White Men and their Guns

By Andrej Mrevlje |

This is a short note on the horrific killing in Las Vegas, where 64-year-old Stephen Paddock moved into the 32nd floor of the Mandalay Bay hotel, together with his 23 guns, and three days later killed 59 and injured around 500 people. Apparently, he needed about 11 suitcases to move his arsenal into the suite. He probably was cleaning and oiling his guns before he arranged them on the tables in front of the two windows that covered the area of the concerts, where country music played to 22,000 people packed into the square at the moment of the massacre. Even on that night, Paddock did not need to aim his guns, he was studying and rehearsing how to kill as many people as possible in the shortest time. Paddock was evil, but he was not crazy; he was scientific in everything he did. How he set security cameras outside of his suite and in the lock of the door tells you that Paddock had a method. He was almost as meticulous as the murderer of the JFK.

As back then, there are many unresolved questions that remain. How is it possible to transport eleven suitcases of weaponry into a hotel, without being noticed? How is it possible that for three days, nobody noticed that his suite was full of guns? And just to make the list short, how is it possible that a week after the massacre, we know so little about the motive and the killer?

It almost seems like a massive cover-up, as the whole nation talks about the tragedy as if the killing in Las Vegas was some sort of natural calamity and not a vile act caused by the stupidity of itself in allowing people to buy and to sell guns as if they were hamburgers, with great ease. Even hamburgers now have more scrutiny because of increasing concern about the effect of red meat on our health. But not guns–nobody discusses guns–and when they kill, they do so in the name of constitutionally protected rights, namely the second amendment. And when massacres happen, more and more, the nation has ready a ritualized response, as Ryan Lizza describes in The New Yorker.

Why? Paddock was a white man who took his life after he killed so many others. Las Vegas was not some kind of racist attack. Country music is loved by the white Americans. Did Paddock know that? Why did he kill so many and in such a scientific way? As said, the massive killing was not a racist act, it was a murder. If the massacre was inherently racist in the sense that white men in this country can collect so freely such an amount of guns without being questioned, then despite the race of his victims, America must confront the racial element involved.

I sometimes wonder if the NRA, who obviously promote the production and the free sales of guns, have their own men planted among the people who investigate the killings. Had anyone ever checked this out?

But all these questions, including wondering how this latest mass murder was possible to execute in such a protected and surveilled area, come to nothing when we ask the fundamental question: why is America letting this happen? To find an answer, here we would have to call a psychoanalyst, a disciplined one, not just one who takes the money of stressed New Yorkers.

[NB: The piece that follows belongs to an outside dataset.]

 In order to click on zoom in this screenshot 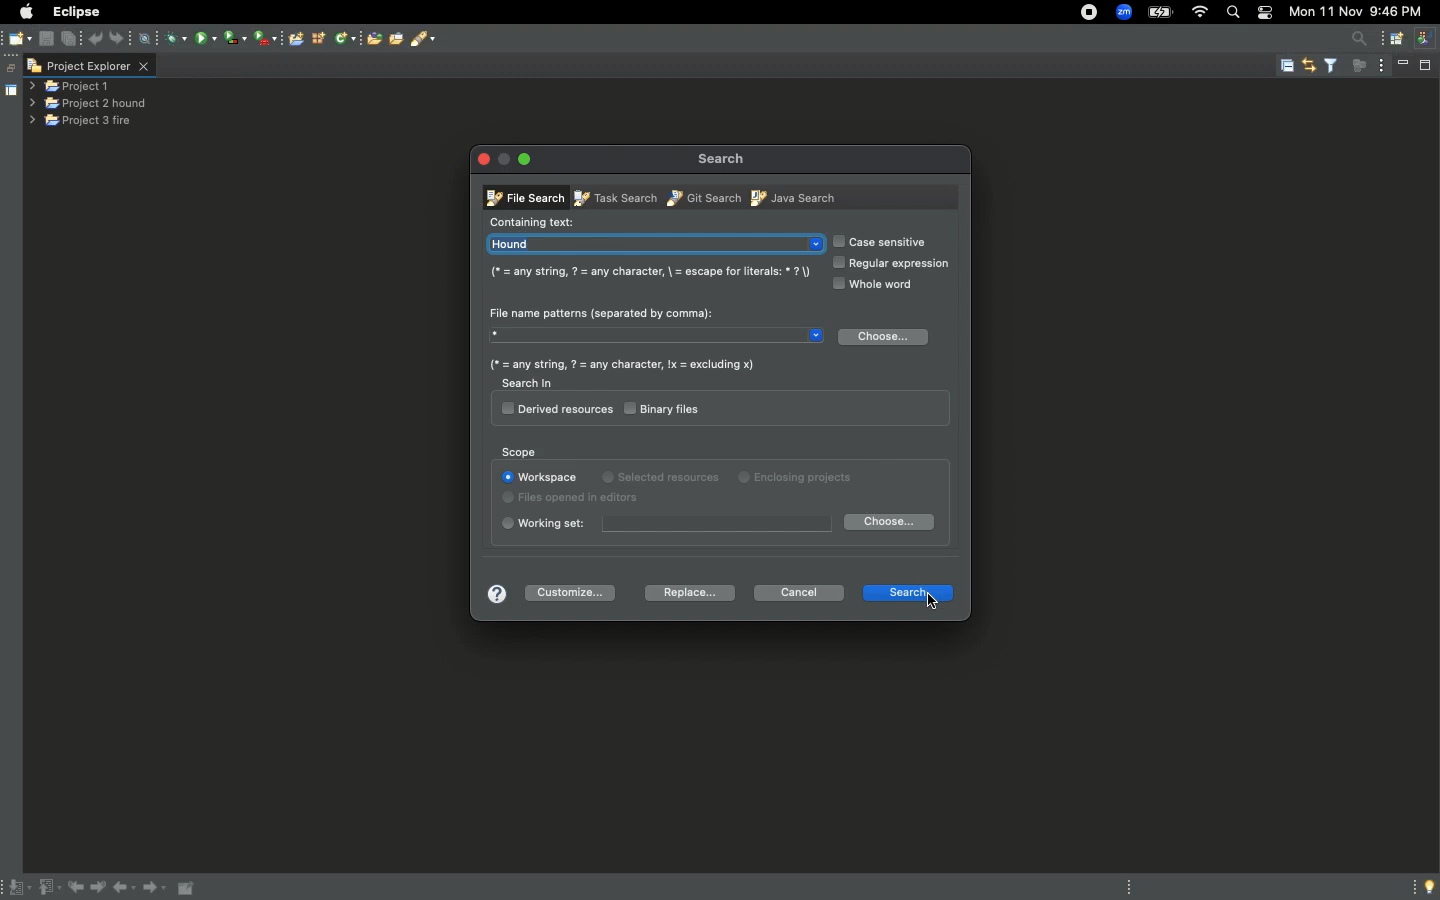, I will do `click(1125, 13)`.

Perhaps, in the end, there is a parallel between an Italian who is unaware he lives in the remnants of fascism. There are, as we know, over 300 million pieces of private weaponry circulating in this country and there’s no control over it. The guns in circulation are not hunting guns, or Civil War-era guns inherited from great-grandfathers. They are all modern weapons. They are fast and precise — manufactured for killing people quickly. Many of them are assault weapons. They are in the hands of private citizens, and as President Obama once said, they are easier to obtain than a driving license.
And, as in Italy, as this interesting piece observes, where fascist monuments will never leave the streets, Americans will never separate from their guns: “The fascist symbols never went away, and where the monuments are treated merely as depoliticized aesthetic objects, the far right can harness the ugly ideology while everyone else becomes inured. As Rosalia Vittorini, the head of Italy’s chapter of the preservationist organization Docomomo, once said when asked how Italians feel about living among relics of dictatorship: “Why do you think they think anything at all about it?”